In some indications (see below), a single dose is sufficient. Adults and children over 12 years of age Standard therapeutic dosage: 1g once a day. Severe infections: 2 - 4g daily, normally as a single dose every 24 hours. The duration of therapy should be varied according to the course of the disease.
As with antibiotic therapy in general, administration of ceftriaxone should be continued for a minimum of 48 to 72 hours after the patient has become afebrile or as soon as there is evidence of bacterial eradication.

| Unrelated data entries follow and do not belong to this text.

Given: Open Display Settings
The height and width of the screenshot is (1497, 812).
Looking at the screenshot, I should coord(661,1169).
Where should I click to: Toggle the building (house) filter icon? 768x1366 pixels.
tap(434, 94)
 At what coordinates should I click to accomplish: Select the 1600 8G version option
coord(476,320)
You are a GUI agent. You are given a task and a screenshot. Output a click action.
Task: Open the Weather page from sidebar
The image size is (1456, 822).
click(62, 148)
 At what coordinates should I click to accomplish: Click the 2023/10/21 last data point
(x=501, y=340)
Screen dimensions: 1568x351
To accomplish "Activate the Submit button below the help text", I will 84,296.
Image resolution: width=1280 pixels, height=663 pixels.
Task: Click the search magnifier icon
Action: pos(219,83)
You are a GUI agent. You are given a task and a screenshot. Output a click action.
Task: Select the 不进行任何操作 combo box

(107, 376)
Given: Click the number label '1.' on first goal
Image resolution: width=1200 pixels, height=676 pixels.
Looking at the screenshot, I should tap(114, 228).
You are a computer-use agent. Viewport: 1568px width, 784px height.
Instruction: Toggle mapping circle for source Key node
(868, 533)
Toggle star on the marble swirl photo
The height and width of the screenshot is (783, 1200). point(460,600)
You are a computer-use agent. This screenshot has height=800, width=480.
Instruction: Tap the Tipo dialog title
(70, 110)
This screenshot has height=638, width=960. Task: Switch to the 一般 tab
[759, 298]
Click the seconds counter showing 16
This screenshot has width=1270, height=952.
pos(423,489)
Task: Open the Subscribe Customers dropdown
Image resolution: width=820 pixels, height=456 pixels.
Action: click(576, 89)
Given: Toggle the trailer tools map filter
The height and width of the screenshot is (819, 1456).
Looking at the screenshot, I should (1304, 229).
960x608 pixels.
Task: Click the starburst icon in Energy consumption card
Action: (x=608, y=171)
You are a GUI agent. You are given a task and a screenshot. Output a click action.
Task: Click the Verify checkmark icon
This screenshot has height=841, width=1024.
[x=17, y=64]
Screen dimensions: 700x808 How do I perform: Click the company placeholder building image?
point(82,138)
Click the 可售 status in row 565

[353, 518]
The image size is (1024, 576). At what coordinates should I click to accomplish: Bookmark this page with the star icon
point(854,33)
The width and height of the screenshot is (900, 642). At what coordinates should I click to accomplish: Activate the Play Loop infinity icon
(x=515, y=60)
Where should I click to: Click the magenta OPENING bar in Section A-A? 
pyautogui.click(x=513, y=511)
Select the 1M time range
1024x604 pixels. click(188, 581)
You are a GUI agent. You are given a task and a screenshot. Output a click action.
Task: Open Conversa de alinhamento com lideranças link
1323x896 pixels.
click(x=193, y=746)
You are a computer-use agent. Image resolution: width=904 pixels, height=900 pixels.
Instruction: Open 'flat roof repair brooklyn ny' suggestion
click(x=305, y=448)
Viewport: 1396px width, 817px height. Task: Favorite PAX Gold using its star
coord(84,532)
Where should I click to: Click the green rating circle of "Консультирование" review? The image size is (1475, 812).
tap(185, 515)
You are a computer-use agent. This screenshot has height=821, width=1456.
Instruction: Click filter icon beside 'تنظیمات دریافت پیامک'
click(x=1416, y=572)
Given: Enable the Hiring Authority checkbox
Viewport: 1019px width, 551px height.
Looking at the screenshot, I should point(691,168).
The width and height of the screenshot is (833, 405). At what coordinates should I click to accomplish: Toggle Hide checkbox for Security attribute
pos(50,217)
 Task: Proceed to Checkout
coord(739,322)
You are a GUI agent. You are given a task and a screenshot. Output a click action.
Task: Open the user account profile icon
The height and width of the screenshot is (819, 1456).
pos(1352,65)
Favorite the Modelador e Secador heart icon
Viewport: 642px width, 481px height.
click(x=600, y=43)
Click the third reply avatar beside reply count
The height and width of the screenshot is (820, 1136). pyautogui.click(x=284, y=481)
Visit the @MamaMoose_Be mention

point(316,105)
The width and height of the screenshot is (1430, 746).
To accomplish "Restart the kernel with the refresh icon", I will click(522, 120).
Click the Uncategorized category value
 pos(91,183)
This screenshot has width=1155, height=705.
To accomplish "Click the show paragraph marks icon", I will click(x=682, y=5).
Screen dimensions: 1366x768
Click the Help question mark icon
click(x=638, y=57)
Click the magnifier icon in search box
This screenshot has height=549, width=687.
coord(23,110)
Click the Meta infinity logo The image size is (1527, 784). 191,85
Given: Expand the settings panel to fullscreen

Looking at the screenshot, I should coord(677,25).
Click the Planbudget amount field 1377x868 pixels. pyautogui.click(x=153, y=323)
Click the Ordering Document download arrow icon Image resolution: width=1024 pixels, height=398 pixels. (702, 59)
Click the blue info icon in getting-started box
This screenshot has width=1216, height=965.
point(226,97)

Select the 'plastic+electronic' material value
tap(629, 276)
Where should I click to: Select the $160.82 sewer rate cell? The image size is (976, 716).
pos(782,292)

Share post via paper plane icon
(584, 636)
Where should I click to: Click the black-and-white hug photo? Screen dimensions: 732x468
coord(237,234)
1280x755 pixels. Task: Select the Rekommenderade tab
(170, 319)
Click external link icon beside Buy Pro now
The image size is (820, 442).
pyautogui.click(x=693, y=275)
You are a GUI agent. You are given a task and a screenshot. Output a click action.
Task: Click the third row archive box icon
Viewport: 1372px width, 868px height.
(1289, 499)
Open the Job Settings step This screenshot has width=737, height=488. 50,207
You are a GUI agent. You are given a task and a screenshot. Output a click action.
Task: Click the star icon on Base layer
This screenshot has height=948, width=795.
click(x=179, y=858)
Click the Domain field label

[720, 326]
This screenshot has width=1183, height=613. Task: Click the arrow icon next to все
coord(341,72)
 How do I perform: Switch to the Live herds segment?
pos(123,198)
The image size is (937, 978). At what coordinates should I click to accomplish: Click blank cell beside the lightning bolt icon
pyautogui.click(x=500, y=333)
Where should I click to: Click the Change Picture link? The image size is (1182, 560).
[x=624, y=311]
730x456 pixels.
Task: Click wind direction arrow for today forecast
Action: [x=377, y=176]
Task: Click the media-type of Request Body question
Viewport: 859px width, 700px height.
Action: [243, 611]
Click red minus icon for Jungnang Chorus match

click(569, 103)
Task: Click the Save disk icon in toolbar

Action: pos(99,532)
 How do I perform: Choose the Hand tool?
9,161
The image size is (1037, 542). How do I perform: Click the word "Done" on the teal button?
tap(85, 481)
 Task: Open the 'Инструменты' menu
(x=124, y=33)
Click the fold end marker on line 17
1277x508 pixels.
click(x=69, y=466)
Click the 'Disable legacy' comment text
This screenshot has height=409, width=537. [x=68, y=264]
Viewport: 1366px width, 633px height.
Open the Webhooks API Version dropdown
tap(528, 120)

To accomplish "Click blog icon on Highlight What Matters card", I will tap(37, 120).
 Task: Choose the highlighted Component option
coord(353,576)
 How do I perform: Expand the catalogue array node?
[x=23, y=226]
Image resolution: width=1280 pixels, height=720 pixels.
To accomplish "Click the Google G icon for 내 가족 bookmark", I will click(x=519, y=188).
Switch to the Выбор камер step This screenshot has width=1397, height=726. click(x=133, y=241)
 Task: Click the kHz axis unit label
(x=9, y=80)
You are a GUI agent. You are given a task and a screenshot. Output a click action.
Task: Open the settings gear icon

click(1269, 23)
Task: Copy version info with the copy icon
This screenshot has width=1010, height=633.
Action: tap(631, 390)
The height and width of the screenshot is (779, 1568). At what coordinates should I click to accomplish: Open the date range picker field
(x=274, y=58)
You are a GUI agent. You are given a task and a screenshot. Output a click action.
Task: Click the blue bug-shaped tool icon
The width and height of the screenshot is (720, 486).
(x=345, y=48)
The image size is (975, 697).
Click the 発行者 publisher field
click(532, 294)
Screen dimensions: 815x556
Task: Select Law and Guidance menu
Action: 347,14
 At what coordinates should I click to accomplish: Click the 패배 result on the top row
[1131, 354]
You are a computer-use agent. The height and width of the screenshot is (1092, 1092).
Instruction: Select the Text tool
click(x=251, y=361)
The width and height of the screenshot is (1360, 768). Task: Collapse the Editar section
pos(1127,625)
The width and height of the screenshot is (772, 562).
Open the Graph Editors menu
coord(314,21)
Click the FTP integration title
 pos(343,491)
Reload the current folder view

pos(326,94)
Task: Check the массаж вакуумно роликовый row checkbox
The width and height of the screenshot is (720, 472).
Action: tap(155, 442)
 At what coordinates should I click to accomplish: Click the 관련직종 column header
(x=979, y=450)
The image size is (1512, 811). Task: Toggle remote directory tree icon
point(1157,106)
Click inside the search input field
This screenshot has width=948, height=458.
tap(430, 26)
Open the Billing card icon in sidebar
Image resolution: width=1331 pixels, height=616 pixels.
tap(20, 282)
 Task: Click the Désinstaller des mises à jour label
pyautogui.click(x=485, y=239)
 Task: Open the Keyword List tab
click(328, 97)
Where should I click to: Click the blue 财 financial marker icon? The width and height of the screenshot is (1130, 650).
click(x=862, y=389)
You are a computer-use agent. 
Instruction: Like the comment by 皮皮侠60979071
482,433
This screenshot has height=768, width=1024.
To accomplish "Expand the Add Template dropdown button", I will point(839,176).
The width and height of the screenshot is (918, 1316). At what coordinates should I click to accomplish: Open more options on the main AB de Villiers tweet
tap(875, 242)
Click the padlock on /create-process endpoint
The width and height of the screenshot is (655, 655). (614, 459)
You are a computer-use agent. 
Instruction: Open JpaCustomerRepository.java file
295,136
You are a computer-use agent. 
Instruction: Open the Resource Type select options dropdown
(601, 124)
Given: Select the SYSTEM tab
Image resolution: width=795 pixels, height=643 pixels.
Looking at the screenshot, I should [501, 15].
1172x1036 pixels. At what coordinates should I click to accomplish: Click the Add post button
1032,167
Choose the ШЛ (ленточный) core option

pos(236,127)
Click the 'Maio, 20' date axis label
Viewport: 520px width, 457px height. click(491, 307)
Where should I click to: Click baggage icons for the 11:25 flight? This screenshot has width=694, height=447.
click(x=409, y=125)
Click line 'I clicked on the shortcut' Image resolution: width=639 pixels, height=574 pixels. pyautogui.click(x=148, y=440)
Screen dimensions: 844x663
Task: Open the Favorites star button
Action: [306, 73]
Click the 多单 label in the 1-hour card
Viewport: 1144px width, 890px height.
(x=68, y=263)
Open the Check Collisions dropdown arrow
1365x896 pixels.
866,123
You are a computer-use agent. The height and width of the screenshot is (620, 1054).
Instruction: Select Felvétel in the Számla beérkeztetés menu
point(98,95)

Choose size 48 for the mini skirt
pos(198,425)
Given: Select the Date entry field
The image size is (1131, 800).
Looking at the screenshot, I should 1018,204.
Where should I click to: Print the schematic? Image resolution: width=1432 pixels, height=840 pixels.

Acute, uncomplicated gonorrhoea:
A single dose of 250mg intramuscularly should be administered. Simultaneous administration of probenecid is not indicated.
Peri-operative prophylaxis:
Usually 1g as a single intramuscular or slow intravenous dose. In colorectal surgery, 2g should be given intramuscularly or by slow intravenous infusion, in conjunction with a suitable agent against anaerobic bacteria. Elderly As for adult dose, subject to normal hepatic and renal function.
Neonates, infants and children up to 12 years The following dosage schedules are recommended for once daily administration: Neonates A daily dose of 20 - 50mg/kg body weight, not to exceed 50mg/kg. 4). Infants and children of up to 12 years Standard therapeutic dosage: 20 - 50mg/kg body weight once daily.
In severe infections up to 80mg/kg body weight daily may be given. For children with bodyweights of 50kg or more, the usual adult dosage should be given. Doses of 50mg/kg or over should be given by slow intravenous infusion over at least 30 minutes.
Doses greater than 80mg/kg body weight should be avoided except in meningitis (see Special dosage recommendations).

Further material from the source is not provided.